PFLICHTAUFGABE 1: Prüfe, ob die folgenden Aussagen mit dem Auszug über das Lied „Meine Soldaten“ übereinstimmen, und antworte jeweils mit Ja oder Nein samt den entscheidenden Worten des Auszugs als wörtlichem Zitat: (a) In der zweiten Liedzeile fehlen laut Auszug Subjekt und Hilfsverb. (b) Der Texter verkürzt laut Auszug auch „sprenge“ zu „spreng“. (c) Die Strophe endet laut Auszug mit einem Binnenreim.
PFLICHTAUFGABE 2: Setze den Auszug über das Lied „Meine Soldaten“ nach seinem letzten Satz fort.

SEITENAUSZUG:

○ ○ ○ ○

Montag, 17. Februar 2014

Maxim „Meine Soldaten“


Auch die coolen Jungs haben Liebeskummer wie alle anderen. Und wie alle anderen auch schreiben sie darüber Gedichte oder wenn sie zu Höherem berufen sind Lieder. Und weil das Ganze so abgedroschen und öde ist und es schon tausend andere Leute tränenreich vorgemacht haben, denken sich die coolen Jungs, dass es weniger abgedroschen und öde wäre, wenn sie ein gar martialisches Bild bemühen. So werden in diesem Lied die Gefühle im wahrsten Sinn niedergezwungen und ausgemerzt.

Ich bau eine Mauer und sprenge die Brücken.
Systematisch jeden Gedanken an dich unterdrücken.
Die Fotos verbrennen und die Lieder zensieren.
Komme was wolle, ich darf die Kontrolle nie wieder verlieren.

Schon das zweite Wort wird lässig und ohne Not umgangssprachlich von „baue“ auf „bau“ verkürzt. Warum dann nicht auch „spreng“ statt „sprenge“? Der Texter folgt hier offensichtlich keinem Muster. Die zweite Zeile lässt neben dem Subjekt auch gleich das Hilfsverb vermissen. Das „Ich“ aus der ersten Zeile haben wir als Subjekt anscheinend noch im Sinn denkt sich der Künstler. Ob es aber „Ich muss, möchte, werde, soll, sollte, kann, könnte, systematisch jeden Gedanken an dich unterdrücken“ bedeuten soll, bleibt dem Hörer überlassen. Schön, dass der Dichter hier konsequent ist und in der dritten Zeile den Verzicht auf Subjekt und Hilfsverb etabliert. Warum kompliziert, wenn es auch schlecht geht. Die Strophe endet versöhnlich mit einem schönen Binnenreim und auch das Subjekt hat seinen zweiten Auftritt.

○ ○ ○ ○

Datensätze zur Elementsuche
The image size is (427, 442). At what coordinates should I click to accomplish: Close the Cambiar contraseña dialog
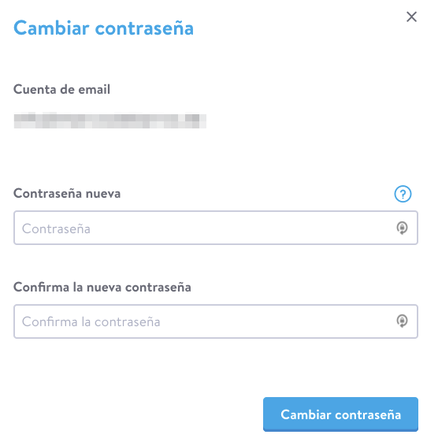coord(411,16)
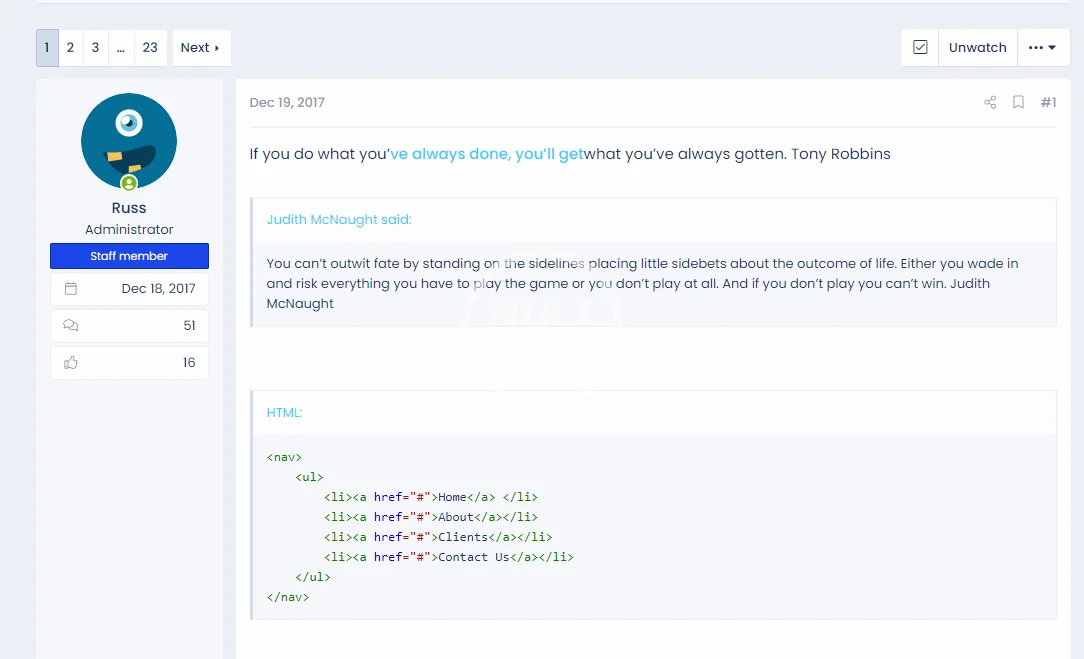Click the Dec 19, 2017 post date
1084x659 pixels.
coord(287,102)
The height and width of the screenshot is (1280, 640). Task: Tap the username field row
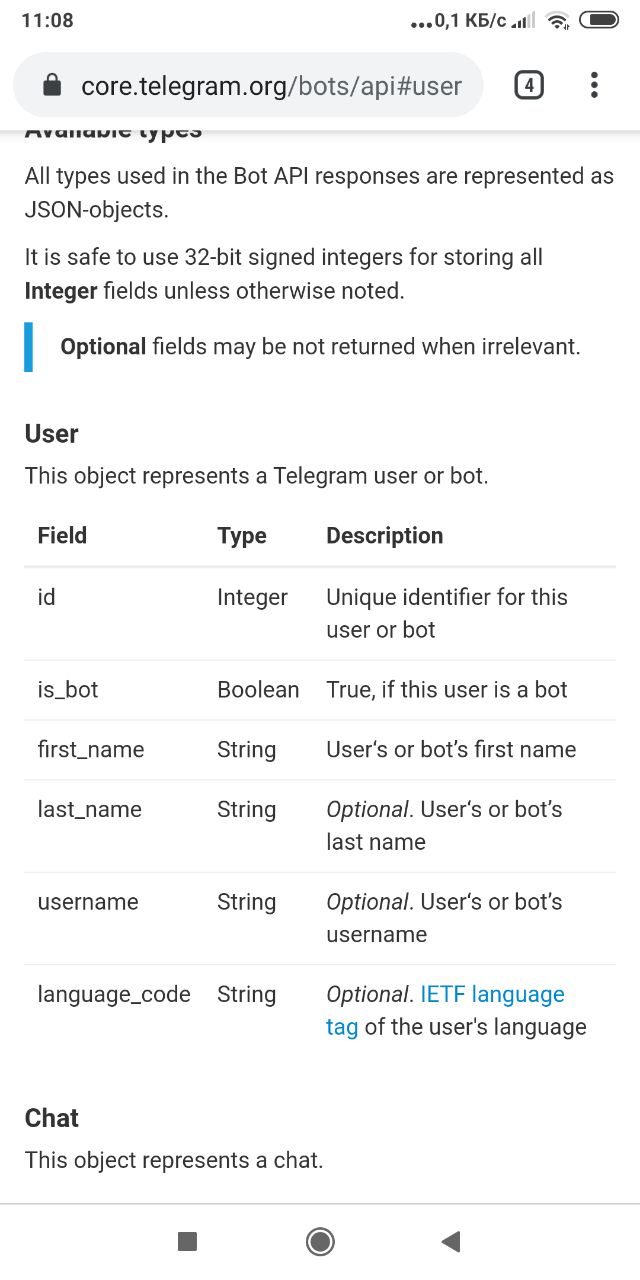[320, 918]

○ ○ ○ ○

ENDERGEBNIS 1:
(a) Ja: „Die zweite Zeile lässt neben dem Subjekt auch gleich das Hilfsverb vermissen.“
(b) Nein: „Warum dann nicht auch „spreng“ statt „sprenge“?“
(c) Ja: „Die Strophe endet versöhnlich mit einem schönen Binnenreim“

ENDERGEBNIS 2:
Alles was sich bewegt, lass ich streng überwachen,
Verdächtige Elemente sofort unschädlich machen.
Es reicht ein Zeichen der Schwäche, ein Zittern der Finger.
Ich brauch kühles Blut, denn es tut mir nicht gut, mich an dich zu erinnern.
Es tut mir nicht gut, mich an dich zu erinnern.

Erste und zweite Zeile geht in Ordnung, die Aufzählung ist diesmal grammatisch richtig. Aber warum so weitermachen? „Es reicht ein Zeichen der Schwäche, ein Zittern der Finger.“ Wofür? Um was zu provozieren oder zu tun? Sicherlich, um sofort unschädlich gemacht zu werden. Das kann man aus dem Zusammenhang schließen, aber es steht nicht wirklich da. Da hätte man die Strophe umbauen müssen, das allerdings hätte Arbeit gemacht und der schöne Reim wäre auch in Gefahr. Wobei – Finger/erinnern? Nee, ist ja gar kein Reim, bestenfalls eine Klangverwandtschaft, die man Assonanz nennt. Dafür hat die letzte Zeile aber wieder einen Binnenreim: „kühles Blut, tut mir nicht gut“. Gefällt mir.

Und immer wenn mein Herz nach dir ruft
und das Chaos ausbricht in mir drin,
schicke ich meine Soldaten los,
um den Widerstand niederzuzwingen.

Ja, auch coole Jungs haben ein Herz. Ich belobige Maxim vor der Front, dass er nicht auch noch „Schmerz“ gereimt hat. Dafür bricht aber Chaos aus und zwar in ihm drin. Ich möchte mir das nicht bildlich vorstellen, nehmen wir es als das was es ist: Ein Gleichnis.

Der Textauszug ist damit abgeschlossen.